La venta informal de fármacos es un problema crónico en Chile, y que se ha arrastrado en el tiempo, pero la llegada de opioides de alta potencia al comercio ambulante eleva el riesgo a una nueva dimensión, pudiendo colocarnos a un paso de las crisis de sobredosis masivas que hoy afectan a otros países. ​Como sociedad, no podemos permitir que el medicamento se despoje de su esencia terapéutica para convertirse en una mercancía peligrosa. La solución no solo pasa por más patrullaje, sino por reforzar la fiscalización del Instituto de Salud Pública de Chile (ISPCh), digitalizar de forma íntegra y obligatoria la receta de estupefacientes y, por sobre cualquier cosa, educar farmacéuticamente a la población sobre el riesgo de adquirir "salud" en lugares no autorizados.

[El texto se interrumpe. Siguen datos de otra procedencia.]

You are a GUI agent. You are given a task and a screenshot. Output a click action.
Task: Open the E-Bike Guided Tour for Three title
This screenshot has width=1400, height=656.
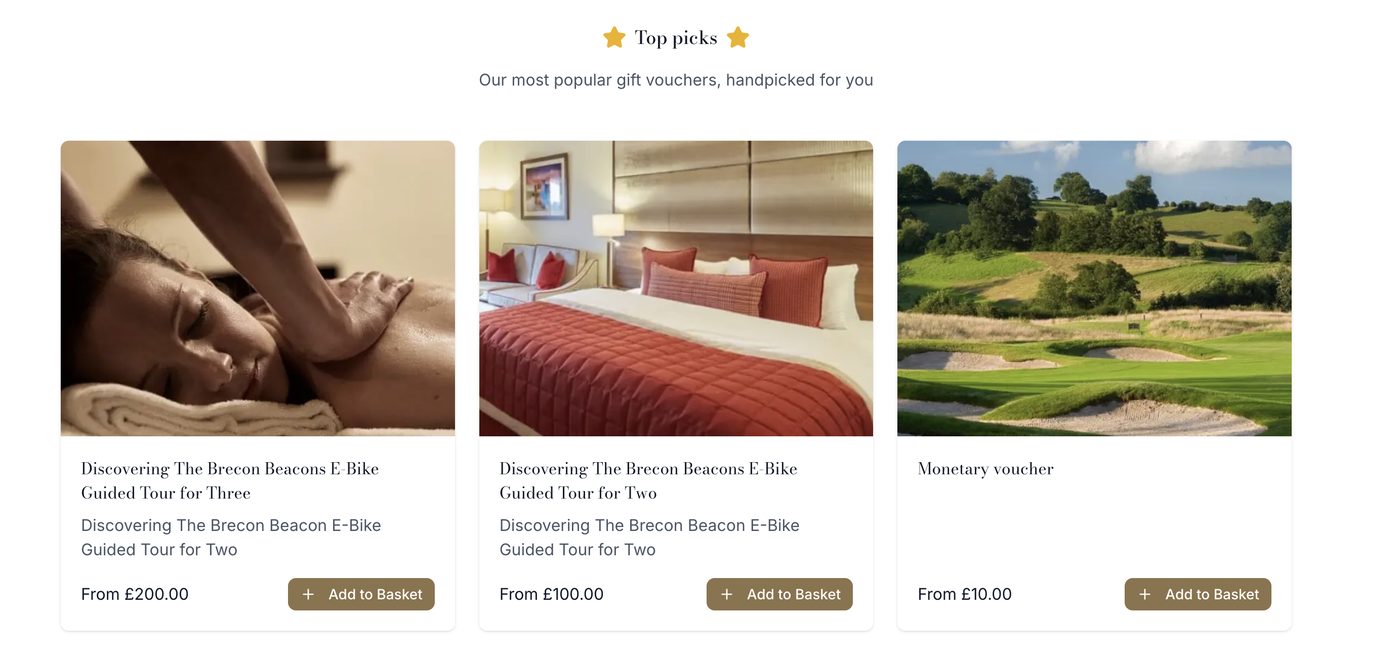pyautogui.click(x=230, y=481)
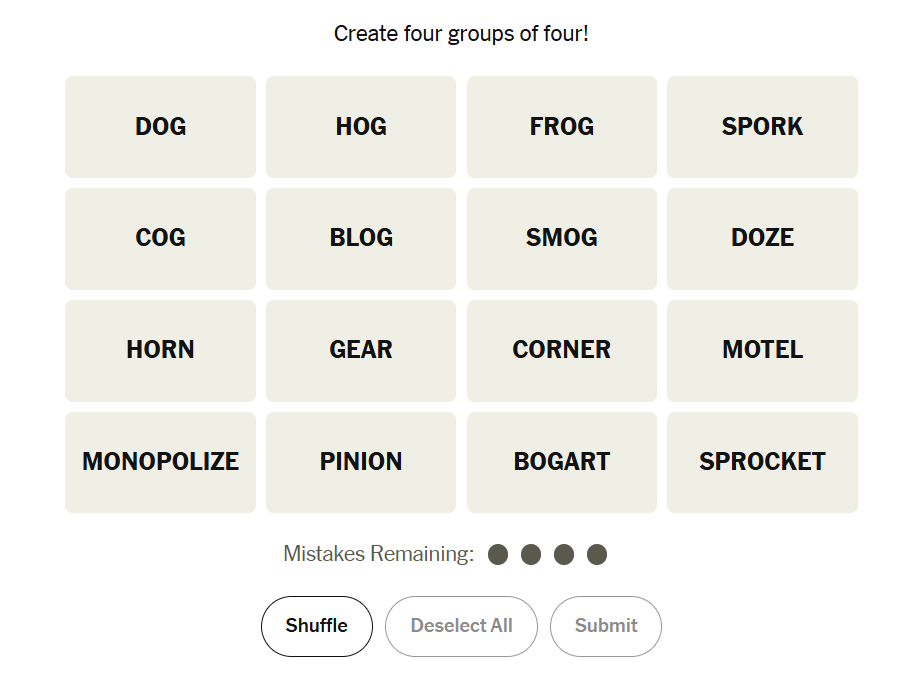Select the BOGART tile
Viewport: 921px width, 682px height.
tap(562, 462)
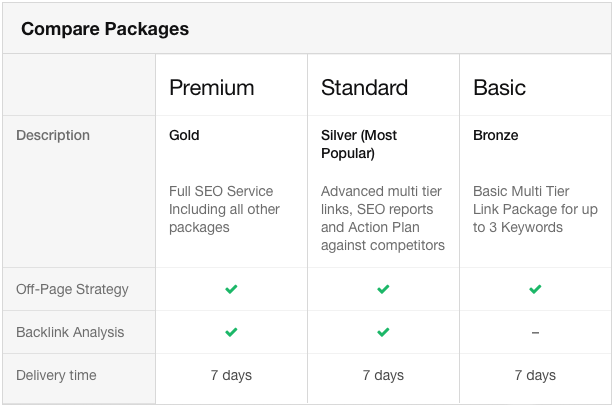
Task: Click the Premium Backlink Analysis checkmark
Action: pyautogui.click(x=231, y=332)
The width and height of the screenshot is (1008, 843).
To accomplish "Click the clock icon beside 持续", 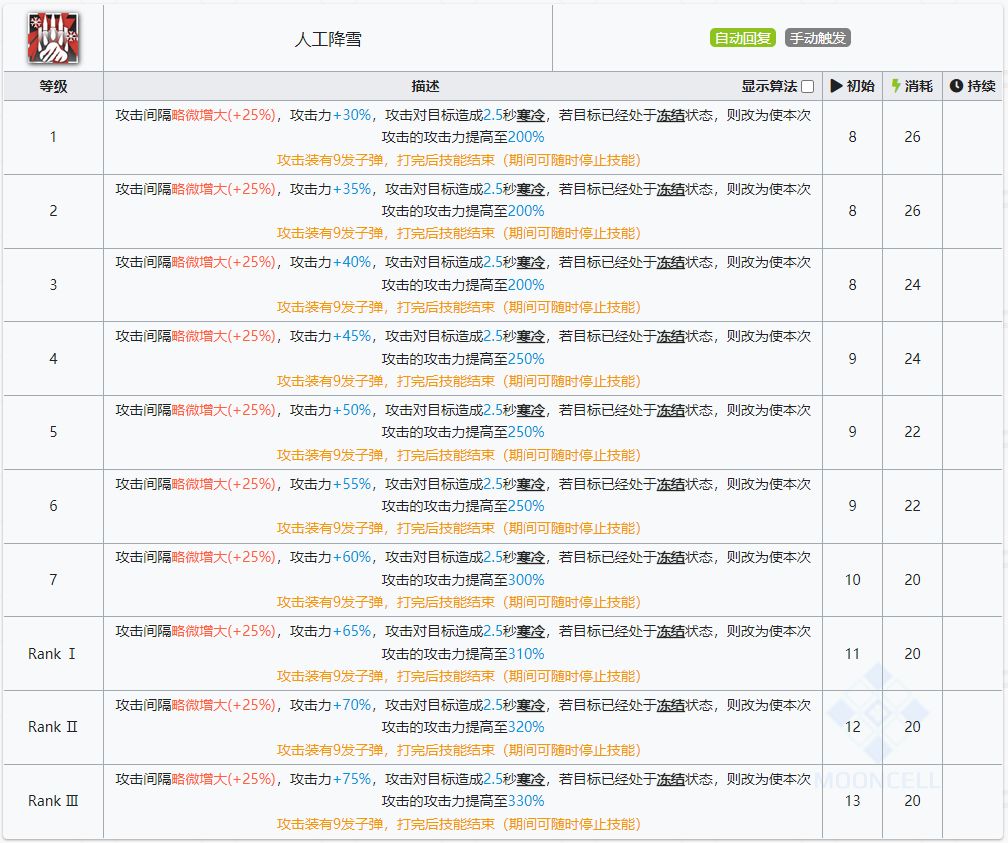I will (956, 86).
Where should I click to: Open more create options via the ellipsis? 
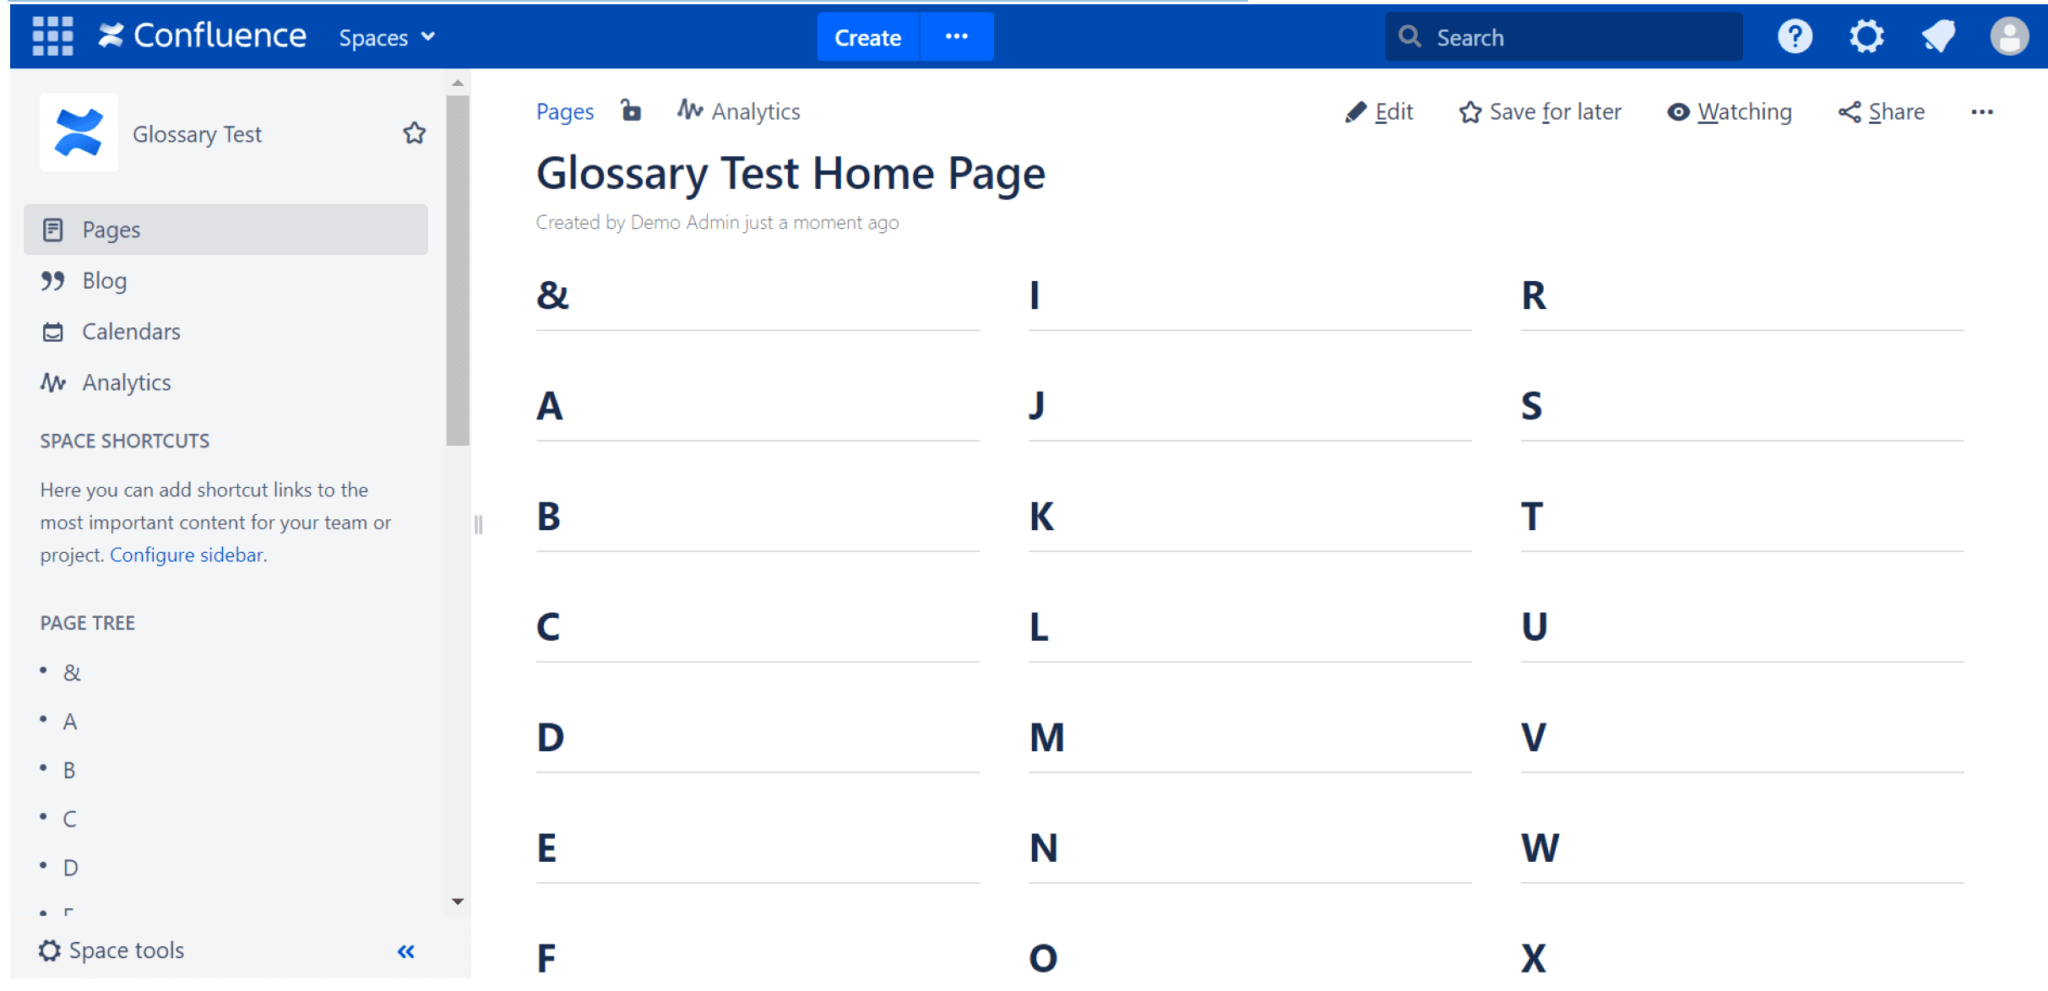tap(957, 37)
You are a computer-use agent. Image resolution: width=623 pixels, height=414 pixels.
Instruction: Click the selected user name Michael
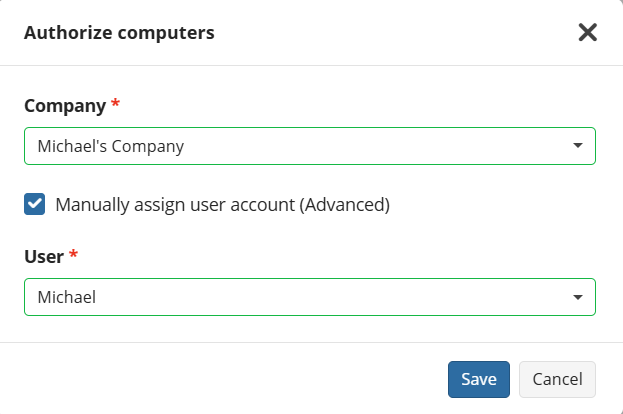pos(67,297)
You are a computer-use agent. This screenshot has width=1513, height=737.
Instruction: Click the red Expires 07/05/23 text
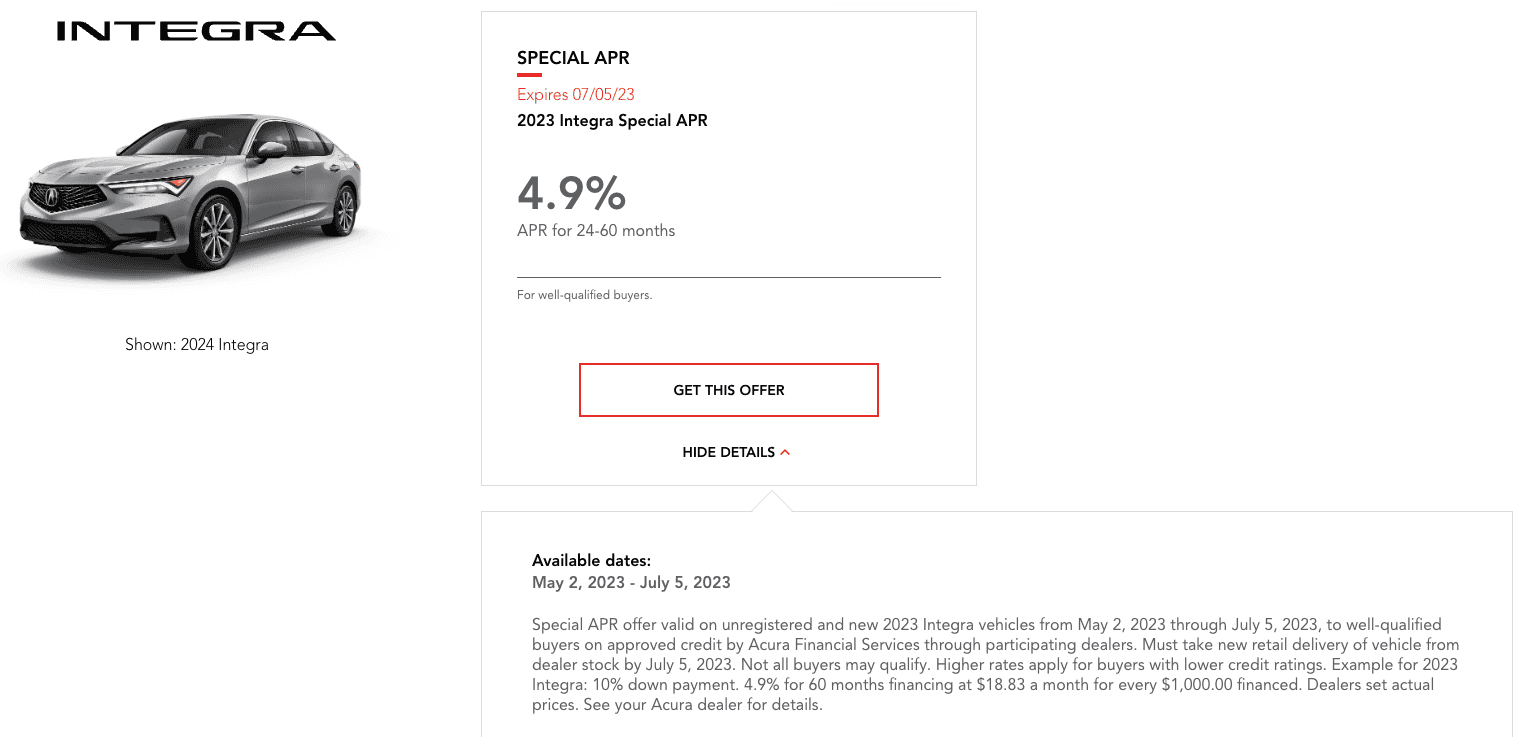point(575,95)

​La farmacología y la medicina trabajan para salvar vidas, pero su efectividad depende de un marco legal y sanitario que impida que estas potentes herramientas terminen en las manos equivocadas. Desde hace un tiempo, la farmacia ha salido a la calle de la peor forma posible, y el costo de no reaccionar a tiempo puede traducirse, lamentablemente, en la pérdida de vidas humanas.